Rewrite the lines below as a Markdown table with the columns "Row" and "Line text," giving each line its own numbered row and skipping any blank lines.

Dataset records
☆ ☆ ☆

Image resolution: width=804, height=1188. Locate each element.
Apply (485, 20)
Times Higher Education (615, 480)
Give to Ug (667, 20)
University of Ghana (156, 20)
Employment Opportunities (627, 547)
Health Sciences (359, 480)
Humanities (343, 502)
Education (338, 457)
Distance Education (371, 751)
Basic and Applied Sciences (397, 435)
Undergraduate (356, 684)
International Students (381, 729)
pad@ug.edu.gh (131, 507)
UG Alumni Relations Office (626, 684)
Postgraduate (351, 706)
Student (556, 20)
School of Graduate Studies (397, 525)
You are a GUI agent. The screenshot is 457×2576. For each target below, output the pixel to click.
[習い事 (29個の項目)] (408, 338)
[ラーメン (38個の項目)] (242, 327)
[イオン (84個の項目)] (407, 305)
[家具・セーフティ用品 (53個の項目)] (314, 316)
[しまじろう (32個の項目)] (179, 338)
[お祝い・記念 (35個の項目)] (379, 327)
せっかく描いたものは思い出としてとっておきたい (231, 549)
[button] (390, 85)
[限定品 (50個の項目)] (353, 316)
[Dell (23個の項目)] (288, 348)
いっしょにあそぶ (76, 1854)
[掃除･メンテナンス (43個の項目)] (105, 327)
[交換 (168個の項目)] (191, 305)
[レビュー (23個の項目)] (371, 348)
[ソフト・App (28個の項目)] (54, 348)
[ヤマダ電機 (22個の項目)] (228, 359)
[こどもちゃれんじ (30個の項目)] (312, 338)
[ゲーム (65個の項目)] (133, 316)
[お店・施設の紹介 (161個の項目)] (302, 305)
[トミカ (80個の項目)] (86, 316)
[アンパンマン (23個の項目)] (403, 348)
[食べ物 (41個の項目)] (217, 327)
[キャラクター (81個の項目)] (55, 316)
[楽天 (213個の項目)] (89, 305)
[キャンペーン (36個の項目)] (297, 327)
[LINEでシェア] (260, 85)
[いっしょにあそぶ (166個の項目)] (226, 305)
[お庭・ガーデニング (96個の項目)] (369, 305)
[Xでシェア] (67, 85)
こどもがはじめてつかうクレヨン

☆ ☆ ☆

Finished exercise:
| Row | Line text |
|---|---|
| 1 | Image resolution: width=804, height=1188. Locate each element. |
| 2 | Apply (485, 20) |
| 3 | Times Higher Education (615, 480) |
| 4 | Give to Ug (667, 20) |
| 5 | University of Ghana (156, 20) |
| 6 | Employment Opportunities (627, 547) |
| 7 | Health Sciences (359, 480) |
| 8 | Humanities (343, 502) |
| 9 | Education (338, 457) |
| 10 | Distance Education (371, 751) |
| 11 | Basic and Applied Sciences (397, 435) |
| 12 | Undergraduate (356, 684) |
| 13 | International Students (381, 729) |
| 14 | pad@ug.edu.gh (131, 507) |
| 15 | UG Alumni Relations Office (626, 684) |
| 16 | Postgraduate (351, 706) |
| 17 | Student (556, 20) |
| 18 | School of Graduate Studies (397, 525) |
| 19 | You are a GUI agent. The screenshot is 457×2576. For each target below, output the pixel to click. |
| 20 | [習い事 (29個の項目)] (408, 338) |
| 21 | [ラーメン (38個の項目)] (242, 327) |
| 22 | [イオン (84個の項目)] (407, 305) |
| 23 | [家具・セーフティ用品 (53個の項目)] (314, 316) |
| 24 | [しまじろう (32個の項目)] (179, 338) |
| 25 | [お祝い・記念 (35個の項目)] (379, 327) |
| 26 | せっかく描いたものは思い出としてとっておきたい (231, 549) |
| 27 | [button] (390, 85) |
| 28 | [限定品 (50個の項目)] (353, 316) |
| 29 | [Dell (23個の項目)] (288, 348) |
| 30 | いっしょにあそぶ (76, 1854) |
| 31 | [掃除･メンテナンス (43個の項目)] (105, 327) |
| 32 | [交換 (168個の項目)] (191, 305) |
| 33 | [レビュー (23個の項目)] (371, 348) |
| 34 | [ソフト・App (28個の項目)] (54, 348) |
| 35 | [ヤマダ電機 (22個の項目)] (228, 359) |
| 36 | [こどもちゃれんじ (30個の項目)] (312, 338) |
| 37 | [ゲーム (65個の項目)] (133, 316) |
| 38 | [お店・施設の紹介 (161個の項目)] (302, 305) |
| 39 | [トミカ (80個の項目)] (86, 316) |
| 40 | [アンパンマン (23個の項目)] (403, 348) |
| 41 | [食べ物 (41個の項目)] (217, 327) |
| 42 | [キャラクター (81個の項目)] (55, 316) |
| 43 | [楽天 (213個の項目)] (89, 305) |
| 44 | [キャンペーン (36個の項目)] (297, 327) |
| 45 | [LINEでシェア] (260, 85) |
| 46 | [いっしょにあそぶ (166個の項目)] (226, 305) |
| 47 | [お庭・ガーデニング (96個の項目)] (369, 305) |
| 48 | [Xでシェア] (67, 85) |
| 49 | こどもがはじめてつかうクレヨン |